When the killing began in Rwanda in 1994, it was a terrible, frightening time. The Rwandan Genocide was the slaughter of roughly 937,000 Rwandans of the Tutsi tribe and moderate members of the ruling Hutu tribe. Led by Hutu extremists known as Interahamwe, it took place during a period of 100 days in 1994.
Sula did not hesitate. She welcomed Tutsis to hide in her small home and in the shed where her animals were kept. For many weeks, she was able to hide more than 20 Tutsis and feed them from her meagre stock of home-grown vegetables.
Not surprisingly, it became difficult to keep so many people hidden in such a small place. The militia came and demanded that she hand over the people she was harbouring. At first, she tried to pretend that they were relatives wounded in the conflict. Sula also used her known reputation for natural remedies. “One man came to me with wounds on his head,” Sula said later. “I pounded herbs to treat him. Just then, the attackers came, demanding to know what I was doing with the people in the house. I said I was treating their skin ailments. They insisted on seeing them, so I brought out the one who had wounds on the head. I had smeared the rest with ash and dust so they looked sick.”

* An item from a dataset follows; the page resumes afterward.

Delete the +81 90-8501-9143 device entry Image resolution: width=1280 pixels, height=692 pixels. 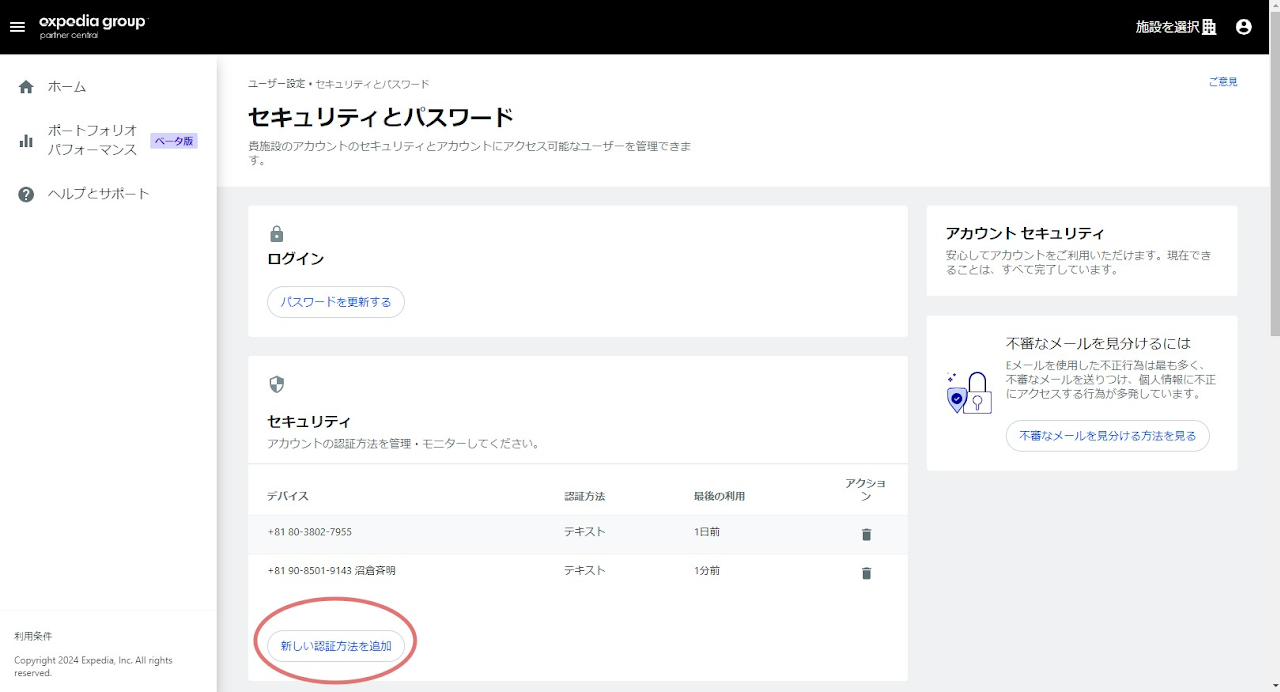point(866,573)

However, this subterfuge did not last long. When the militia came back, Sula tried something else. Knowing how superstitious the men were, she relied on her reputation as a witch. Taking a gourd and some bells, she rattled them and hit them, chanting all the time. When the soldiers asked what she was doing, she replied that she was calling on the spirits of those they had killed to come and kill them in return. She then warned the soldiers that, if they took one step inside her house, evil spirits would swallow them up. Her ruse worked. The soldiers backed off and those in hiding were safe.
Wellace Ntaganira came to Sula’s home on the first night that the violence began and he will never forget her courage. “She is a heroine,” he said. “What she did was very difficult and rare in those days. I think God worked through her. I am alive, but many others died.”
Sula herself does not believe she did anything very special. She cannot understand why everyone would not help a fellow human being in trouble as she did.